DIRECTIONS FOR THIS TASK :: The lines from the one holding "The width and" to the final line of the listing below are to be duplicated exactly, with both ends included and pictures omitted.

DATA FOR THIS TASK ::
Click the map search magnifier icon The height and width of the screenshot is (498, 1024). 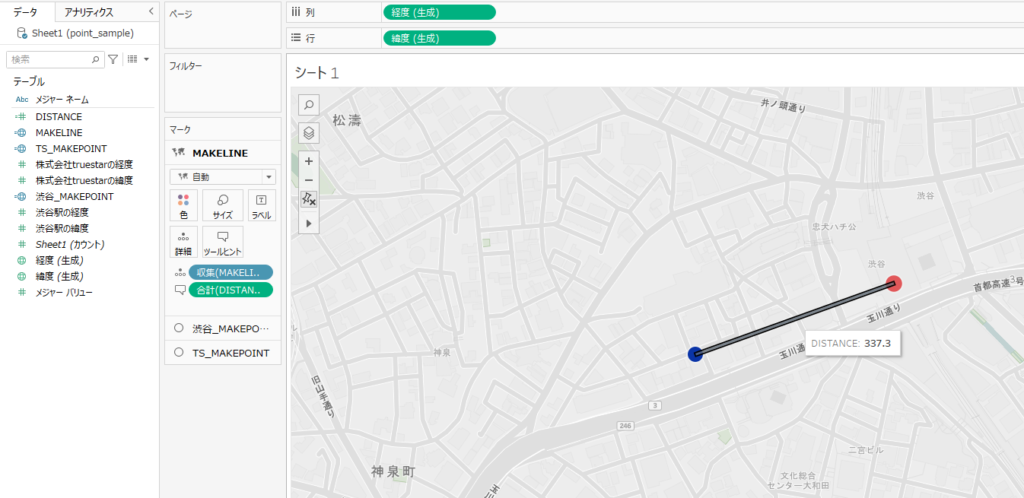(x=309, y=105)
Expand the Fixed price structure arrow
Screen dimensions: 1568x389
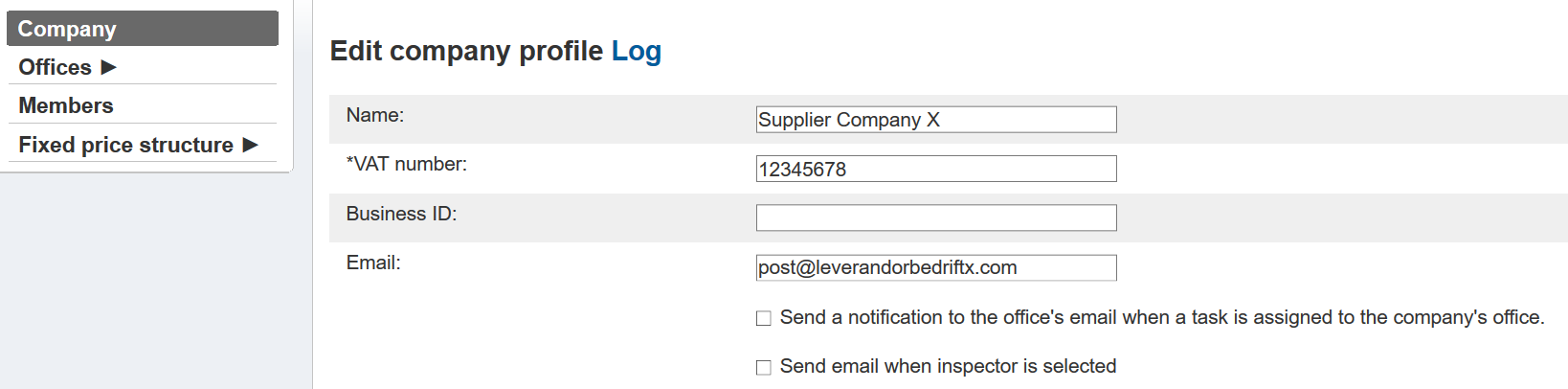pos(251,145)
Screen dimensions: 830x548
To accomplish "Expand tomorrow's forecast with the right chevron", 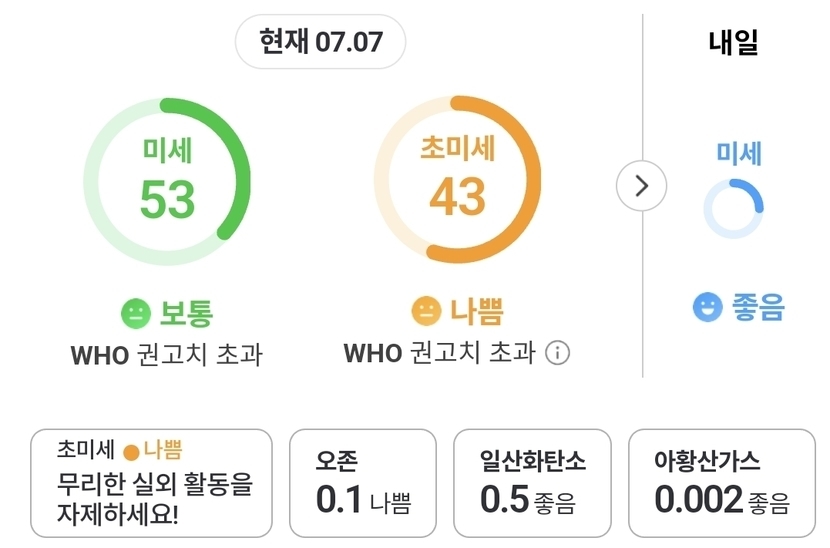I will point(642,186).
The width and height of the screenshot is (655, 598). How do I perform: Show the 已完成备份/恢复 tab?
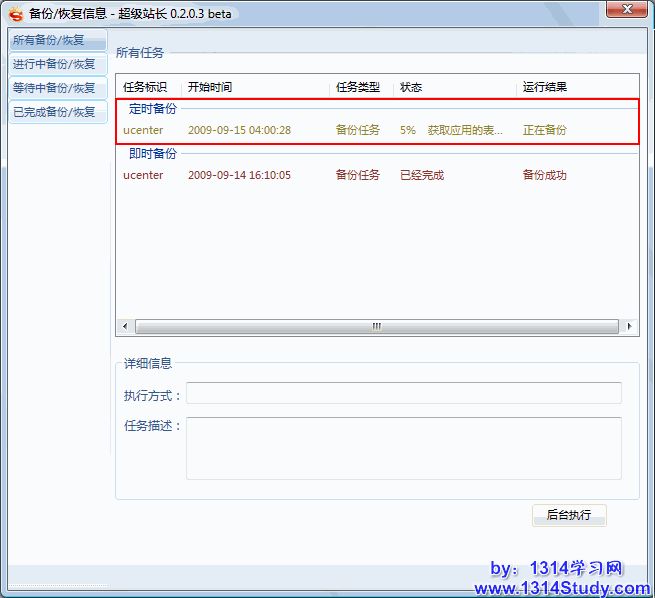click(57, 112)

EXERCISE ANSWER ::
The width and height of the screenshot is (655, 598). How do I perform: Show the 已完成备份/恢复 tab?
click(57, 112)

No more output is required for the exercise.